4. Number of Members: A private company can have a maximum number
of 50 members and a public company has no limit. A partnership firm cannot
have more than 20 partners.
5. Transferability of shares: The shares in a company are transferable,
with the result that shareholders can go on changing. A partner cannot
transfer his share and interest in the partnership business without the consent
of all the other partners.
6. Continuity of existence: A company has perpetual succession. The death
or insolvency of any or all the shareholders does not affect the life of the
company, as it is distinct and separate from their lives. The partnership
comes to an end by the death or insolvency of a partner.

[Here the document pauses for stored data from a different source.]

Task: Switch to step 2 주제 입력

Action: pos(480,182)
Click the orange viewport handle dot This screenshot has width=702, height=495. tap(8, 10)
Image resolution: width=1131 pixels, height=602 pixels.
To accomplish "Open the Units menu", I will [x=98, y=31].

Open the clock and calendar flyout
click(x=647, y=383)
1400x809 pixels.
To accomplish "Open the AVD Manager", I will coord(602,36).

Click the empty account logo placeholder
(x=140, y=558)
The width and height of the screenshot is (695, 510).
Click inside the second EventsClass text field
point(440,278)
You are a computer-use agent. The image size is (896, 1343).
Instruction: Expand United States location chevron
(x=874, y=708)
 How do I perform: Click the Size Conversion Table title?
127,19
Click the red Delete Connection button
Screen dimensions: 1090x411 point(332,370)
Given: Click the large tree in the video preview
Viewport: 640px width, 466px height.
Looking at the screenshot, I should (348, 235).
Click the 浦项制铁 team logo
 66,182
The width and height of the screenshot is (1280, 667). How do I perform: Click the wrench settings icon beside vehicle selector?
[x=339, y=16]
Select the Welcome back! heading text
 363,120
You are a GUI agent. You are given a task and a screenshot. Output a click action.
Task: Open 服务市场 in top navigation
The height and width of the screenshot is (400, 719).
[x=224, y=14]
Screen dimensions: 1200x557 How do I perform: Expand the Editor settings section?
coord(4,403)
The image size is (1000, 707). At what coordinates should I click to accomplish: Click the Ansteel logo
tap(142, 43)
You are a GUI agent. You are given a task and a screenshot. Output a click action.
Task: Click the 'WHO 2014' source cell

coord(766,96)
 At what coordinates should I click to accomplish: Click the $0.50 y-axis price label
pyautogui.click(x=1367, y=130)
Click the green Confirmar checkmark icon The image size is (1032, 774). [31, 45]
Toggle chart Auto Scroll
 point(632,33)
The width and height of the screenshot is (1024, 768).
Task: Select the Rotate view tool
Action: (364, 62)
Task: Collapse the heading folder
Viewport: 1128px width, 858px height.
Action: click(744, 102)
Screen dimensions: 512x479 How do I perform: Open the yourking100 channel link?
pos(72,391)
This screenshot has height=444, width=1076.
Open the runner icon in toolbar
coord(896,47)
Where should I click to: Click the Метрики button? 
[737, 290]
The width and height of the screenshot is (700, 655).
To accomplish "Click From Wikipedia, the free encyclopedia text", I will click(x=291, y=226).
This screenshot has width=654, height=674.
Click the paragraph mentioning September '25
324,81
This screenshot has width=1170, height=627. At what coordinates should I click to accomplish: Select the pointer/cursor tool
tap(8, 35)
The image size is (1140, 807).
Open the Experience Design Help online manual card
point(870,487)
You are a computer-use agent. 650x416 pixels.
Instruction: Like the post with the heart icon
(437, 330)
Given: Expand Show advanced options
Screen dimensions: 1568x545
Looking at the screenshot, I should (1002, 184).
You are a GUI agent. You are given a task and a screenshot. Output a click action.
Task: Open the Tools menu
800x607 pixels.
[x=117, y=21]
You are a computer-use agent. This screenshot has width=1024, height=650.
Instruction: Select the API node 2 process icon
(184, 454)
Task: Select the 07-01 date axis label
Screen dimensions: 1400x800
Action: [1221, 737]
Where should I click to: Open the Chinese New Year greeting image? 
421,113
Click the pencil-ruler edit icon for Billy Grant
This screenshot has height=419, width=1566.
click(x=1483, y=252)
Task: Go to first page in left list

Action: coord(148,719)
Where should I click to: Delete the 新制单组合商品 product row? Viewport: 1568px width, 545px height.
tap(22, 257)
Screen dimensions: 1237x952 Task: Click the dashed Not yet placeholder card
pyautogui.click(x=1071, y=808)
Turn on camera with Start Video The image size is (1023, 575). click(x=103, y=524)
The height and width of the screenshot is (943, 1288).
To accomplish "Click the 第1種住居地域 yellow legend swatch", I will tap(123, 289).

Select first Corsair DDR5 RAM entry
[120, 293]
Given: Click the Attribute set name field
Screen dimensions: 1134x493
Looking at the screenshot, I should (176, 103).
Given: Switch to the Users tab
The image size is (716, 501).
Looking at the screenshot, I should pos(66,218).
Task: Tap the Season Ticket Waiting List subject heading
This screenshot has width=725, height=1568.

7. Capital requirements: A company raises its financial resources from
the savings of a large number of people, usually in small amounts. A
partnership has to depend upon the resources of the partners. It may borrow
from banks or organisation, but it cannot issue debentures to the general
public, as can a company.
8. Management: The shareholders, who supply the capital, cannot as
shareholders, manage the affairs of the company. They entrust it to the
Board of Directors. In a partnership, every partner is entitled to take part in
the management of the firm’s business.
9. Compulsory audit: A company is required by law to have its accounts
audited once a year by a Chartered Accountant in practice. No such obligation
is placed upon a partnership firm.
10. Change of objects: A company can change its objects and powers only
with the permission of the Court. The partners can, by mutual agreement,
change them as and when they like.
11. Governnrent control: The Government that creates a company reserves
the right to regulate its actions more closely than, those of partnerships.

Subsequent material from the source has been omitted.